----- Texte source -----
On a failli passer à côté…
Avec les conditions météorologiques douteuses que connait la Franche-Comté depuis quelques semaines, flâner en pleine forêt pour le public, tout comme exposer des œuvres entre l’humus du sol et la cime des arbres pour les artistes, peut relever de la gageure lorsque le ciel se décide à lâcher ses grandes eaux. Heureusement un chaman bien inspiré ou une divinité sylvestre d’Amazone ou d’Europe, adepte d’art contemporain – ou d’art tout court -, a bien voulu chasser les nuages au-dessus de la forêt de Chaux en cette fin de journée du 25 juin 2016. Back To The Trees troisième édition a bien eu lieu, conviant près de 80 artistes de tous poils pour une soirée et une nuit sous le signe de la création. Avant un compte-rendu vidéo qui devrait arriver prochainement, Diversions vous livre à chaud quelques impressions d’une virée en forêt jurassienne.
L’installation qui accueillait le public aux Baraques du 14, à la Vieille-Loye, a donc bien failli s’avérer prémonitoire. Mais la vague de rondins édifiée par José Le Piez à l’entrée du site, dangereusement baptisée Tsunami, a finalement fait office de totem protecteur. La baleine conçue par Corinne Forsans, échouée un peu plus loin, a titillé quant à elle notre conscience écologique.
-----
À compléter ▸
1 - Pour chaque affirmation, dites si elle concorde avec le texte source en répondant oui ou non, puis citez les mots décisifs du texte.
(a) La troisième édition de Back To The Trees a réuni près de 80 artistes.
(b) La vague de rondins placée à l'entrée du site est une œuvre de Corinne Forsans.
(c) La soirée du 25 juin 2016 n'a pas pu avoir lieu à cause de la pluie.
2 - D'après le texte source, quel nom porte la vague de rondins dressée à l'entrée du site ?
----- Données fournies -----
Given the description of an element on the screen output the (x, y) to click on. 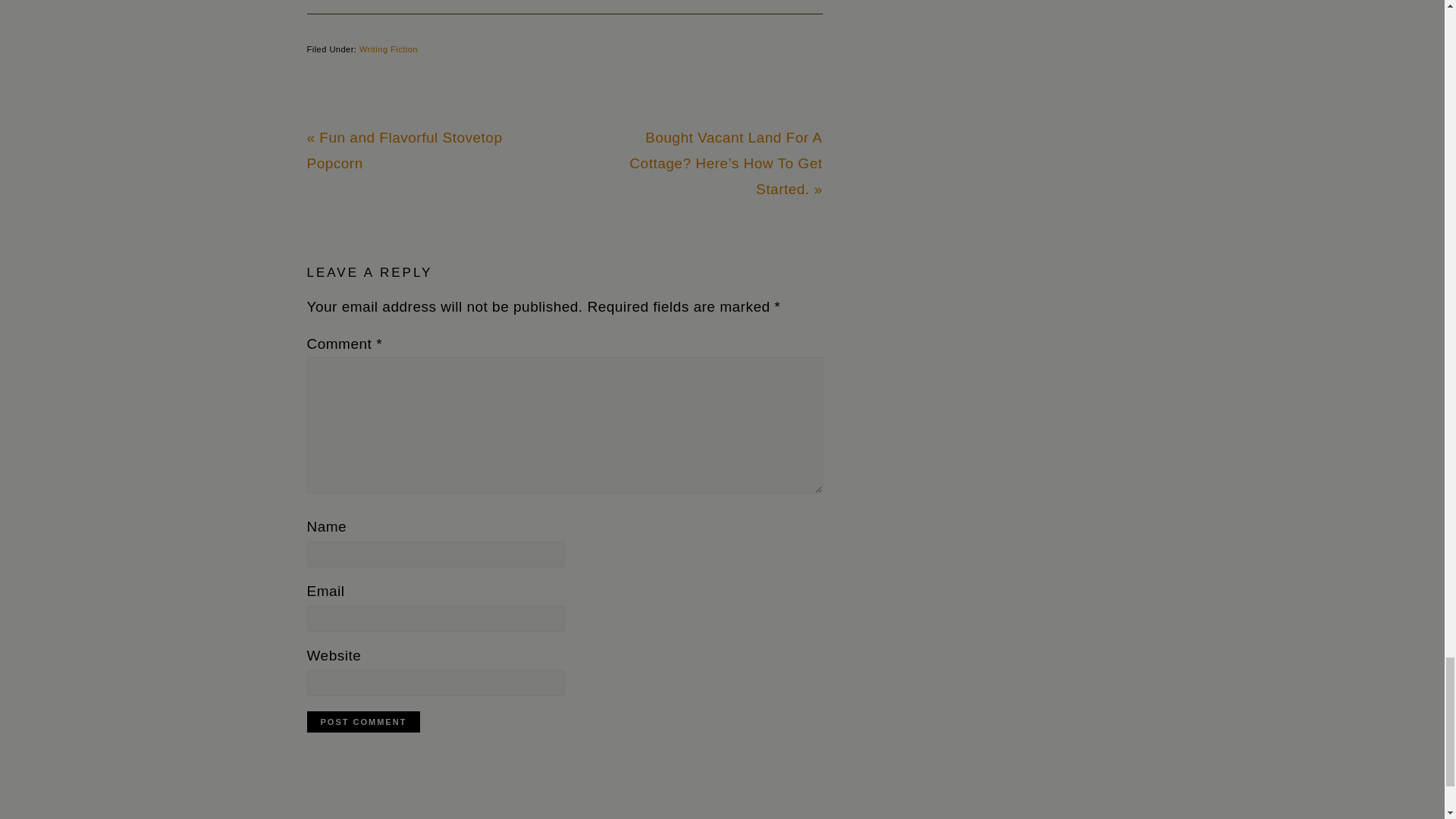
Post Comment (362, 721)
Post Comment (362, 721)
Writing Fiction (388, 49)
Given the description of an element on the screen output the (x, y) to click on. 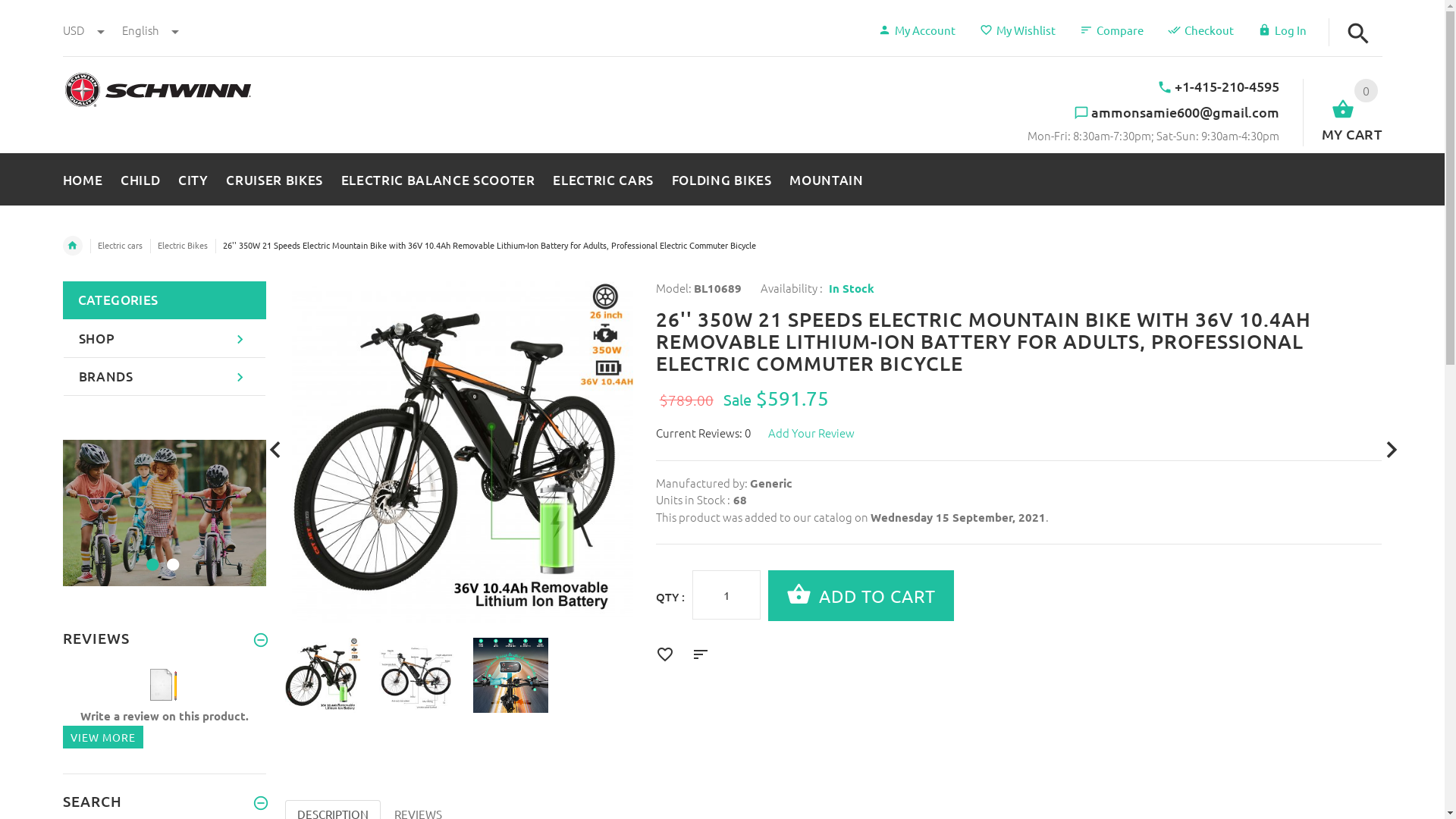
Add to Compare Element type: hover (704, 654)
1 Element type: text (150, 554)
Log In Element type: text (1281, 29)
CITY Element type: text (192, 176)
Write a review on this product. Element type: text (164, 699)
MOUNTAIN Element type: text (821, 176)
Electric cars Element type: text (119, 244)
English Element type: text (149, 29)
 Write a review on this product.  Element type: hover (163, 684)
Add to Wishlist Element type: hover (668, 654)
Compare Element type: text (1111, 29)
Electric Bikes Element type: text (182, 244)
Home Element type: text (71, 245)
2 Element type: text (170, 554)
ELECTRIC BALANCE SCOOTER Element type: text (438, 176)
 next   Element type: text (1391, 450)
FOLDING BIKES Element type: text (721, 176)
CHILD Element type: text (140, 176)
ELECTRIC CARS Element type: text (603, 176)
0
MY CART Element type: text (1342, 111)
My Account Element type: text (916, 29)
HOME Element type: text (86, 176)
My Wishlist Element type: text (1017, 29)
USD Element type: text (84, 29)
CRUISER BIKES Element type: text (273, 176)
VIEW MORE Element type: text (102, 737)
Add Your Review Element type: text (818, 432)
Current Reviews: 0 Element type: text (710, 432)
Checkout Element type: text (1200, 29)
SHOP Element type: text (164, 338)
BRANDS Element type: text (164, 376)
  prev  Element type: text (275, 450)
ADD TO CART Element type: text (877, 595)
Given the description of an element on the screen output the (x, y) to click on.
-----
Réponses par tâche ▸
1 -
(a) Oui : « conviant près de 80 artistes de tous poils ».
(b) Non : « la vague de rondins édifiée par José Le Piez ».
(c) Non : « Back To The Trees troisième édition a bien eu lieu ».

2 - Tsunami.